Rhino ETL 2.0

Jan 16 2008

Rhino ETL 2.0

time to read 11 min | 2021 words

Rhino ETL was born out of a need. I need to do a lot of ETL type operations. Those include anything from moving data from legacy databases to my database, importing files, importing data over web services, etc. For a while, I have used SSIS for those needs. It has proven... inadequate. Mostly in terms of ease of development, deployment, error handling, etc.

This is my third attempt at building an ETL tool. The third time is much shorter and clearer than both previous attempts.

The goals for the project were:

Developer friendly:

Errors
Development
Deployment

Performant - I need to move large amounts of data around, and I need to do it fast.
Easy - The hard part should be handling the required transforms, dealing with the logic for in/out, etc.
Unlimited - You should not be limited to what the tool gives you, and you should be able to integrate easily with other tools
Language agnostic - You should be able to develop solutions for this using C#/VB/Boo
DSL - Provide a DSL to make it even easier to work with

The overall concept is based around these two classes, and the idea of a pipeline:

Here is a simple operation, which just generate all the even numbers to a million:

public class EvenNumberToMillion : AbstractOperation
{
	public override IEnumerable<Row> Execute(IEnumerable<Row> rows)
	{
		for(int i = 2; i< 1000000; i += 2)
		{
			Row row = new Row();
			row["number"] = i;
			yield return row;
		}
	}
}

This is an input operation, it ignores its rows parameter, and yields rows generated by some other way.
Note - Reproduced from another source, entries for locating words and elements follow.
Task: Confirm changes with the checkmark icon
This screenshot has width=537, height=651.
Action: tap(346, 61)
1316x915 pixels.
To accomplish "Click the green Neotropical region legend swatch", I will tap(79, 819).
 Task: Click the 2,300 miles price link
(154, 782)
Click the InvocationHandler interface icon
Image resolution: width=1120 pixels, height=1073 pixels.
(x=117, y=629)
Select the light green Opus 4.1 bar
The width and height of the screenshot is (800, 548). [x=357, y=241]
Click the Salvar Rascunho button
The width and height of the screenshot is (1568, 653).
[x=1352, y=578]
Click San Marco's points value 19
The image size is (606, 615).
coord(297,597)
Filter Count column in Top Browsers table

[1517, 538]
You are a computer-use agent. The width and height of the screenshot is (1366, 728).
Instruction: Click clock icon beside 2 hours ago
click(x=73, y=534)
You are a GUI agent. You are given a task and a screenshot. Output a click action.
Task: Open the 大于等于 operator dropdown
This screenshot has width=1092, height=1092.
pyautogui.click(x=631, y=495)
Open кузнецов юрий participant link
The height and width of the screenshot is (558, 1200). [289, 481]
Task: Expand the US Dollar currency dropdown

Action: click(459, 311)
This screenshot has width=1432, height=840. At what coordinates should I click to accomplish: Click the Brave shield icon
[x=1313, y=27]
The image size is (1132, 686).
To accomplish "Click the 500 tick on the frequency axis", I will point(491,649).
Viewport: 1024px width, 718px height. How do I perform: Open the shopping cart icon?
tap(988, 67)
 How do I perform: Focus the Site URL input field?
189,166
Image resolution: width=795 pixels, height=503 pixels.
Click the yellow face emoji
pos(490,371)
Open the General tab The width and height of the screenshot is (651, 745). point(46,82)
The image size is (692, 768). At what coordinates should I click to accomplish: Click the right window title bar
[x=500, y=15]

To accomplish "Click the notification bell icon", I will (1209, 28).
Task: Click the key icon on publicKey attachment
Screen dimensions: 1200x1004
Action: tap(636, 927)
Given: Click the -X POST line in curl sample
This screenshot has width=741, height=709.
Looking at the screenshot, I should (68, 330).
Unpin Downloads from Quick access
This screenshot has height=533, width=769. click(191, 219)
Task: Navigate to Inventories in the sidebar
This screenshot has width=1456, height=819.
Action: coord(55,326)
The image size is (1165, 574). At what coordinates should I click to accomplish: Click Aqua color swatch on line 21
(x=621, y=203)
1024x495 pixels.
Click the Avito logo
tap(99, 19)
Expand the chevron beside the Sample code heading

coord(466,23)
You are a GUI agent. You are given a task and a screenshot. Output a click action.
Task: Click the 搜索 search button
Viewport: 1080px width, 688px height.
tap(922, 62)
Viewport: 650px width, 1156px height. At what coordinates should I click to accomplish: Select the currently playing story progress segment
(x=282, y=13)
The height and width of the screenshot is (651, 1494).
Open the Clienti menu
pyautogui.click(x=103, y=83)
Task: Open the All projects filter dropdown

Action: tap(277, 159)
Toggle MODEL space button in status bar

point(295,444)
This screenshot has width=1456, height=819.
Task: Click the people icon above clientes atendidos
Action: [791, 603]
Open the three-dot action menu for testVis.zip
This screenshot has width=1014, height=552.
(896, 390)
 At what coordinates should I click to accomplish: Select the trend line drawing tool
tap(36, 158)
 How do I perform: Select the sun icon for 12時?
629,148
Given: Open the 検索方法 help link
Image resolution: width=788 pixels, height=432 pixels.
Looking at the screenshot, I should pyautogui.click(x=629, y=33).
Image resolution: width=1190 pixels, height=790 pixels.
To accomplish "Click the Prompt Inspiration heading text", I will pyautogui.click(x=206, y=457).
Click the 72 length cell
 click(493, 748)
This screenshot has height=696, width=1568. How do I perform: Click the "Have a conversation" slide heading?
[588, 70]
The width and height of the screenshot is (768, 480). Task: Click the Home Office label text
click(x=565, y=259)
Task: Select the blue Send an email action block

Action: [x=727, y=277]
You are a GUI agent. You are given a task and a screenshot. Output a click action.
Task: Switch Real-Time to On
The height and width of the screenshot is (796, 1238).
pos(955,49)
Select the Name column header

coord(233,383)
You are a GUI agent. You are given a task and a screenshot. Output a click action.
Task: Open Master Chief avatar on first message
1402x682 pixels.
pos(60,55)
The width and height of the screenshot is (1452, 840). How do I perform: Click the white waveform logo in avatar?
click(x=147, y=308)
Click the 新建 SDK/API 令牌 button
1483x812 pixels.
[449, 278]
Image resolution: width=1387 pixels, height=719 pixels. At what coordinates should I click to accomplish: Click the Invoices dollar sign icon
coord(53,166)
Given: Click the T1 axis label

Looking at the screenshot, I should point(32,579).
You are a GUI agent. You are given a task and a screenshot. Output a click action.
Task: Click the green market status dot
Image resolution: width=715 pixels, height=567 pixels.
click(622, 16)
As you can see, we use the yield rows for each iteration.

We combine operations into a pipeline using the process. If we wanted to print the numbers, we would have build the following pipeline process:

public class PrintNumbersProcess : EtlProcess
{
	public override void Initialize()
	{
		Register(new EvenNumberToMillion());
		Register(new PrintNumbers());
	}
}

All the output of the first operation goes into the second operation, and so on and so forth. Using the DSL it will look like:

operation EvenNumbersToMillion:
	for i in range(1000000,2):
		yield Row(Number: i)

operation PrintNumbers:
	for row in rows:
		print row.Number

process PrintNumbersProcess:
	EvenNumbersToMillion()
	PrintNumbers()

This is just to demonstrate the concept of the pipeline. Now we can get into the interesting operations. As you already surmised, AbstractOperation is the common base class, and you can inherit it to produce rows from any source.

Inputs

Rhino ETL offers special support for getting data from a database. It means that you can define it simple as:

public class ReadUsers : ConventionInputCommandOperation
{
    public ReadUsers() : base("test")
    {
        Command = "SELECT Id, Name,Email FROM Users";
    }
}

Or, using DSL:

input "test", Command = "SELECT id, name, email  FROM Users"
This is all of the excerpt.